Posts Tagged ‘Liz Byrski’
From Non-fiction to Fiction: From rhetoric and persuasion to the power of the inner life
Tuesday, April 19th, 2011
By Liz Byrski
Ten years ago, after almost four decades of writing non-fiction, I took the plunge into fiction. As a reader I was increasingly frustrated by the absence of realistic images of older women in Australian popular culture generally and novels in particular. I set out to see if I could write the books I wanted to read. The transition was a terrific challenge; considerably harder than I had imagined but six novels later it’s proved to be well worth the struggle.

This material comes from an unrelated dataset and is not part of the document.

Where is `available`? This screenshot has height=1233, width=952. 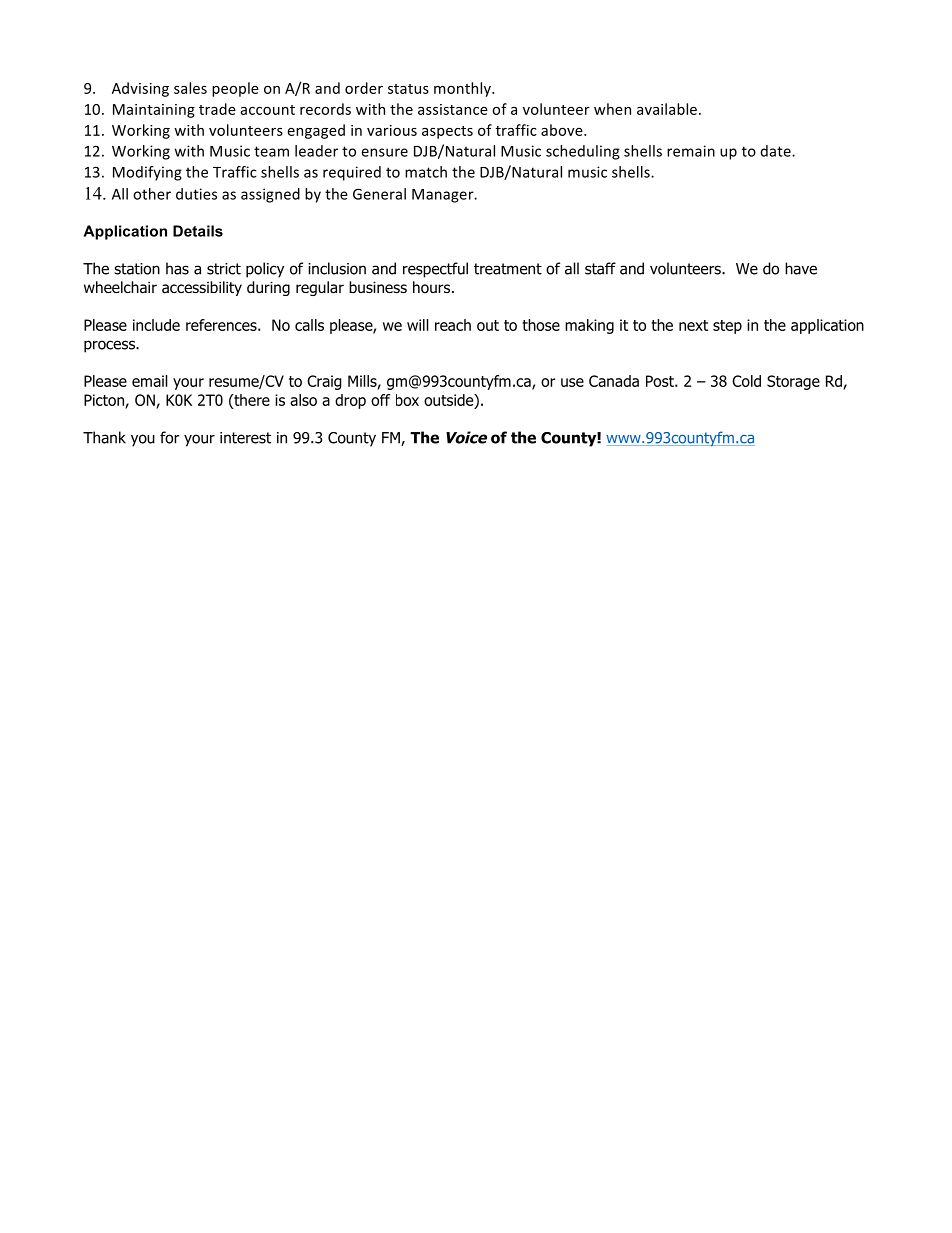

I am one of the millions of women around the world who were drawn into the women’s movement of the seventies by the consciousness-raising fiction of feminist writers. I left school in 1960, began work in a typing pool, became a secretary and was married and expecting my first child when I read Sue Kaufman’s Diary of a Mad Housewife and Dorothy Bryant’s Ella Price’s Journal. All my unease and resentment about the treatment of women was captured and expressed in those books. The realities were laid bare through the voices of the characters and the insights into their inner lives which resonated with my own. So when I began my first attempt at fiction almost three decades later I went back to those books and others, including The Women’s Room. I wanted to identify what had made them so powerful, and how I could develop a form of feminist fiction that would speak to women of my age in a new century.